Find $$\int \frac{\sin(x)}{1+\sin(x)\cos(x)} dx$$
What I have tried
First method was to try $u$ substitution
Let $u=\cos(x)$ then $-du=\sin(x)dx$ then $\sin(x)=\sqrt{1-u^2} $ which transforms our integral into
$$ \int \frac{\sin(x)}{1+\sin(x)\cos(x)} dx=-\int \frac{1}{1+u\sqrt{1-u^2}}du=-\int \frac{1-u\sqrt{1-u^2}}{u^4-u^2+1}du$$
I think the might the denominator could be seperated since we get $u^2= \frac{1\pm \sqrt{3}i}{2}$ but I wouldn't know how to proceed after that.

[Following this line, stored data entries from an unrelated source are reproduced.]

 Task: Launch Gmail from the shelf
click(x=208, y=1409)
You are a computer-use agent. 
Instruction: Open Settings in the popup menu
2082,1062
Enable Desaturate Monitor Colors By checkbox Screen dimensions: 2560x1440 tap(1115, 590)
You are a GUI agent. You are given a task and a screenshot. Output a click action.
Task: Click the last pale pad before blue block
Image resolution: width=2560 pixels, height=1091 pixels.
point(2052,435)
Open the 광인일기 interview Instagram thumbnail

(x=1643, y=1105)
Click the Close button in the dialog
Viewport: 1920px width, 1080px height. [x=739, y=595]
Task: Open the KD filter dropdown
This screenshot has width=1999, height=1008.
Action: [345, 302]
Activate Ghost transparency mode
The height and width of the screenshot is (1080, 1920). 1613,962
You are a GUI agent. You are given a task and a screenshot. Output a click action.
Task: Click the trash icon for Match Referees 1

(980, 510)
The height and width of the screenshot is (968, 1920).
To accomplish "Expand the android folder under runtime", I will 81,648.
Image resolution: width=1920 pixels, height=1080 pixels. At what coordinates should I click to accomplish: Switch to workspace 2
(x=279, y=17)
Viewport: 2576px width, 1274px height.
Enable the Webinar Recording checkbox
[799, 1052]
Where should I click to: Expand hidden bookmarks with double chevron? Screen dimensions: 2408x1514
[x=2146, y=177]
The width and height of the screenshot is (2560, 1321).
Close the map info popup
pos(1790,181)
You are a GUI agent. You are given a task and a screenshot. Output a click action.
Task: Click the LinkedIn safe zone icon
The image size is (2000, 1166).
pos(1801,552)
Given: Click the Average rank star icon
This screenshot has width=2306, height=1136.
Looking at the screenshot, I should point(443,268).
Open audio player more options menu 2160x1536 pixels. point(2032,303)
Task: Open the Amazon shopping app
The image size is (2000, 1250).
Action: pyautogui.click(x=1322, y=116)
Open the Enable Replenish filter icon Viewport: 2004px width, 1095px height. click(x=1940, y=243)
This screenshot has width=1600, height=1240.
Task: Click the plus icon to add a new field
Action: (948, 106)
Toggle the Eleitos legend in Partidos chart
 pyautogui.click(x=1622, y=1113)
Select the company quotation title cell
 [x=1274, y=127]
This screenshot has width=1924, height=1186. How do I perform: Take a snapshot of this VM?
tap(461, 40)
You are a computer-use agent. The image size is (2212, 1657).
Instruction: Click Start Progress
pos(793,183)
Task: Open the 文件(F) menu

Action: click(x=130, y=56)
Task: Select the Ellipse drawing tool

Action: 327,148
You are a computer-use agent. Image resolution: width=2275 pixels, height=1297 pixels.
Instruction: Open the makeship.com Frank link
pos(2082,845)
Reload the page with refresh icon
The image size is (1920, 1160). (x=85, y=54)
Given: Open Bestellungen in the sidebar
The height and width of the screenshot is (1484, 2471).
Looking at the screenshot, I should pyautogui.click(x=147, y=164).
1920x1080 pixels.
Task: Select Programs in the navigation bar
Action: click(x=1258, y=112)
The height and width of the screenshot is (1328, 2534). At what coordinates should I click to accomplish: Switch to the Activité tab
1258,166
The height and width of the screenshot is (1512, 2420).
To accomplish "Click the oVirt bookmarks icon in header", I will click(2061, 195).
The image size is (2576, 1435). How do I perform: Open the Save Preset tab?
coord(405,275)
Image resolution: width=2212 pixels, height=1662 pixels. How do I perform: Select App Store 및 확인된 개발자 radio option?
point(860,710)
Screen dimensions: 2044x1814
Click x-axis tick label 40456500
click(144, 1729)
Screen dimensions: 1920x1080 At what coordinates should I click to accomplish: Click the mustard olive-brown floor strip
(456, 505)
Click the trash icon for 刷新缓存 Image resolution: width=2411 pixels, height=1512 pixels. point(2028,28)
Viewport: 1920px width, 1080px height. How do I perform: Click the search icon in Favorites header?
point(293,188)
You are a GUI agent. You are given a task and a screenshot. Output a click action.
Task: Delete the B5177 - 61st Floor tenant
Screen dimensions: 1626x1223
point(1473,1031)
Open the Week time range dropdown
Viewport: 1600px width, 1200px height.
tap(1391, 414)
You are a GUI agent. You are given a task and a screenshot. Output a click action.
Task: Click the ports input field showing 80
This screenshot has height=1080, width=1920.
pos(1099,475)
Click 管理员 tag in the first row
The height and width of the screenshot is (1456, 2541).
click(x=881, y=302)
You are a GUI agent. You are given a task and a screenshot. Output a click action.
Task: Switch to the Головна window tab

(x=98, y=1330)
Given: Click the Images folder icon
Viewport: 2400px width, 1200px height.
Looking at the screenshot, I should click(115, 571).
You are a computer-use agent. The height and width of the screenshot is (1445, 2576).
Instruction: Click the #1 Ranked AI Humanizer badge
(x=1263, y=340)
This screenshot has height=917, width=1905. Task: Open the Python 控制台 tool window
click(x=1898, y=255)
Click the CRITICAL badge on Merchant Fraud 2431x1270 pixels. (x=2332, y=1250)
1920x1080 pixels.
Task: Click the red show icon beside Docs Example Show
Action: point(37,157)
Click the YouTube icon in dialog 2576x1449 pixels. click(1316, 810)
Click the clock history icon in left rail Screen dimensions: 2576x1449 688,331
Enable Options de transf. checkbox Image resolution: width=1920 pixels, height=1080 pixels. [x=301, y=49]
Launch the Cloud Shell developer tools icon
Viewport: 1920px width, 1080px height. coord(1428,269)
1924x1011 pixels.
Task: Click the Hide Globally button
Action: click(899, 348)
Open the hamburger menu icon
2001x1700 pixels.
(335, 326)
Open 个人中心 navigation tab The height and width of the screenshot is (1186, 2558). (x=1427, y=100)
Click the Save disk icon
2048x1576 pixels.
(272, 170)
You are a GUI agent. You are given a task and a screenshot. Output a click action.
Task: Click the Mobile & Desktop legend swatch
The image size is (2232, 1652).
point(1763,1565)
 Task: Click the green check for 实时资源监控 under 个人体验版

Another method I have tried is this
Using the Weierstrass substitution
Let $\tan(x/2)=t$ , so $\sin(t) = \frac{2t}{1+t^2}$ , $\cos(t)=\frac{1-t^2}{1+t^2}$ and $dx=\frac{2dt}{1+t^2}$
Which transforms our integral as such
$$ \int \frac{\sin(x)}{1+\sin(x)\cos(x)}dx= \frac{4t}{t^4-2t^3+2t^2+2t+1} dt$$
I can't seem to find any roots by rational root theorem for the denonminator so I don't know how to proceed once again..
I wanted to post this as a comment, but I don't have enough points.
Anyway, I guess the trigonometric identity $\sin 2x = 2 \sin x \cdot \cos x$ may be useful for evaluating this integral. Good luck.